A Rose of Steel

A Rose of Steel

2021 • 305 pages

Ratings1

Average rating5

15

Katherine Macdonald has done it again. She's reimagined Beauty and the Beast in a most delightful way.

I can relate to Asami. She's a quiet heroine - introverted, logical, inquisitive, and tenacious. All the qualities that make her a good scientist lead her to ask questions when her research isn't adding up. Her questions lead her into danger, and to Beau - Beaumont, a former soldier, left deformed by the experiments conducted on him and other soldiers. He's one of the few who lived. Those close to him know him as “Beast.” Asami walks away from her career to try to help Beau, to see if she can undo some of the damage that's been done to him.

The world building here is superb, as it is in all of Macdonald's books. It may not be anything like the world of Beauty and the Beast that we're familiar with, but that makes this retelling all the more enjoyable.

The character development is on point. Asami and Beau are not perfect people. They have flaws. But they are perfect for each other, even if their attraction doesn't come to fruition immediately. And the Dread Doctors are deliciously macabre. When I learned what they really were, I just about dropped my teeth. I didn't expect that!

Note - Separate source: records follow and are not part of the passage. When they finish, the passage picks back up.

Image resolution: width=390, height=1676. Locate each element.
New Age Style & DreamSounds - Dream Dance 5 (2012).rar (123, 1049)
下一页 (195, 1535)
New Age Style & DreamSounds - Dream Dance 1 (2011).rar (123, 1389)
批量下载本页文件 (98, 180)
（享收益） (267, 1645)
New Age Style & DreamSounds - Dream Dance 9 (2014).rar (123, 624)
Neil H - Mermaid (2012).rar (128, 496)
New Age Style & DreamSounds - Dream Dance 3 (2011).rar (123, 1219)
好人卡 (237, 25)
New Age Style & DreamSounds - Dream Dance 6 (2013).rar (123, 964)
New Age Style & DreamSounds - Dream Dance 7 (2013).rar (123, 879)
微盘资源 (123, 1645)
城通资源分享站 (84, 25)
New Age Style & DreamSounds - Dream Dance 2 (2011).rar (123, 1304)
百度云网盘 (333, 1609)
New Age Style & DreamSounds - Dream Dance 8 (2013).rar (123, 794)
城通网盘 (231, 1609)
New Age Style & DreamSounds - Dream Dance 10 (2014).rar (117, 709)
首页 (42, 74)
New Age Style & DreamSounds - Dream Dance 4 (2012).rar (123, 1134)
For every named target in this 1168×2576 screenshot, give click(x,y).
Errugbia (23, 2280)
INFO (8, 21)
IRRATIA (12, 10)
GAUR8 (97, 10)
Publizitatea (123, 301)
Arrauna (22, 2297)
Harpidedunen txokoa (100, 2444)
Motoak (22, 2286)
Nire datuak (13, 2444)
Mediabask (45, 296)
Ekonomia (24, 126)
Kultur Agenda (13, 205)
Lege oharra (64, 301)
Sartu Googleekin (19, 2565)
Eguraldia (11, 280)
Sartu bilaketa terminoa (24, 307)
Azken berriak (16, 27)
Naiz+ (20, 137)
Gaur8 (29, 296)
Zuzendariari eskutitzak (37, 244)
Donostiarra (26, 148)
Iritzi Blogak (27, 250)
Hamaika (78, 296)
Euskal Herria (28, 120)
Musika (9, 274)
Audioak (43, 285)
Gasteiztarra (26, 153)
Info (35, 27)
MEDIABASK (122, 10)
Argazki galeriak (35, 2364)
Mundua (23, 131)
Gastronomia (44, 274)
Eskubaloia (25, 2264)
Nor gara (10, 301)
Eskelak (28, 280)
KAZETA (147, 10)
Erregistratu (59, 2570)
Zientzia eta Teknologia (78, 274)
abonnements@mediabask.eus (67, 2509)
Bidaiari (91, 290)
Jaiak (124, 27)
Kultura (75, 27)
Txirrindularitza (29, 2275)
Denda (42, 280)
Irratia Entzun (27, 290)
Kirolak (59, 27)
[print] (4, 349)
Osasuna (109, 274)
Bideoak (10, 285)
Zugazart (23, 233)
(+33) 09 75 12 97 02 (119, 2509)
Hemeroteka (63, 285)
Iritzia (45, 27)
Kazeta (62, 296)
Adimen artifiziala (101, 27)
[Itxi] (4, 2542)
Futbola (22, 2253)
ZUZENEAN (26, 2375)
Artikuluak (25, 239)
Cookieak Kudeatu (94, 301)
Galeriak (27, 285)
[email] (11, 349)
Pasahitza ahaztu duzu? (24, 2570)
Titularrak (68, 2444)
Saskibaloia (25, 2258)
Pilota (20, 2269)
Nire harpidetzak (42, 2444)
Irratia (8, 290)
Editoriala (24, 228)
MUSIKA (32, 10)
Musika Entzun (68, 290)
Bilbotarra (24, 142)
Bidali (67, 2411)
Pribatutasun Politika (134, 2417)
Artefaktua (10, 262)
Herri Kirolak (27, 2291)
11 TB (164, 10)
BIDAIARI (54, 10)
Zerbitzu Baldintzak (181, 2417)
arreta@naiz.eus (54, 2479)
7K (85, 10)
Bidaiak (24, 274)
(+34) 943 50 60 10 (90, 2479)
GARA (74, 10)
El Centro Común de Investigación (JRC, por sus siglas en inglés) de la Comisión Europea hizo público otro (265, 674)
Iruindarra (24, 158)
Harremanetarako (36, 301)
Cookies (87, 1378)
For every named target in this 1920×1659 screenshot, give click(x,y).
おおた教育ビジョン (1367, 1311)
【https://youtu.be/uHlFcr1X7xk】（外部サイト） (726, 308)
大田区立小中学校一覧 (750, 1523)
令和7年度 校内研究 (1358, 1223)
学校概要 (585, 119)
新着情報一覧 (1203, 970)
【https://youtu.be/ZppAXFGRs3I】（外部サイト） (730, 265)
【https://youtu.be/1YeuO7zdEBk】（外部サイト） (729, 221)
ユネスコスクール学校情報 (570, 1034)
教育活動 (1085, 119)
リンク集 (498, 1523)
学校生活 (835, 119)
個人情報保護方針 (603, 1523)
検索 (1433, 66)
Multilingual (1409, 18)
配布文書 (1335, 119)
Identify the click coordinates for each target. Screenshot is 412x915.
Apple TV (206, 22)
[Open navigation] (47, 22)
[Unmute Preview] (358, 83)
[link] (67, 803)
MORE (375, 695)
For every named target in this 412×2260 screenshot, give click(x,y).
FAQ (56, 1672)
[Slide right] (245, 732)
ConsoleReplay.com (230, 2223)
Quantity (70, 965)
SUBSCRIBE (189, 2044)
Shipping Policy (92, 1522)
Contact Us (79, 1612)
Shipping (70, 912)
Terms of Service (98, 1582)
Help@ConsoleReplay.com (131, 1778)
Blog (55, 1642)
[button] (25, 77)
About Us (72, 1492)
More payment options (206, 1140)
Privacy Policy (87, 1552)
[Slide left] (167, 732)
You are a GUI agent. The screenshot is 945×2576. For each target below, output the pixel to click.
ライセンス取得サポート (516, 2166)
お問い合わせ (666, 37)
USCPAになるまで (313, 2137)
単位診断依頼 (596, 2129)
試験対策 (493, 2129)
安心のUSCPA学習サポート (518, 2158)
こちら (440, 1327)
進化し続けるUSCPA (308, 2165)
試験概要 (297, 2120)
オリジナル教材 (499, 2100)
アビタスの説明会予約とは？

Macdonald's treatment of Beau's deformities is sensitive and realistic. They clearly make Beau uncomfortable and make him think he's unworthy of affection. Asami doesn't gloss over them and pretend they don't exist; rather, she tells him that yes, she sees them, and that they aren't the things about him that matter most to her. He struggles to accept her love, to believe her when she says that his deformities are part of him but they don't make her want to pull away from him. I thought this was very well written.

You don't get the straight-up “happily ever after” ending here. But there are hints at a chance for happiness yet to come, and it sure sounds like there will be more stories to be told in the Mechanical Kingdoms. I am here for them. Every single one.

My thanks to Booksprout and the author for an advance review copy. All opinions here are mine, and I don't say nice things about books I don't actually like.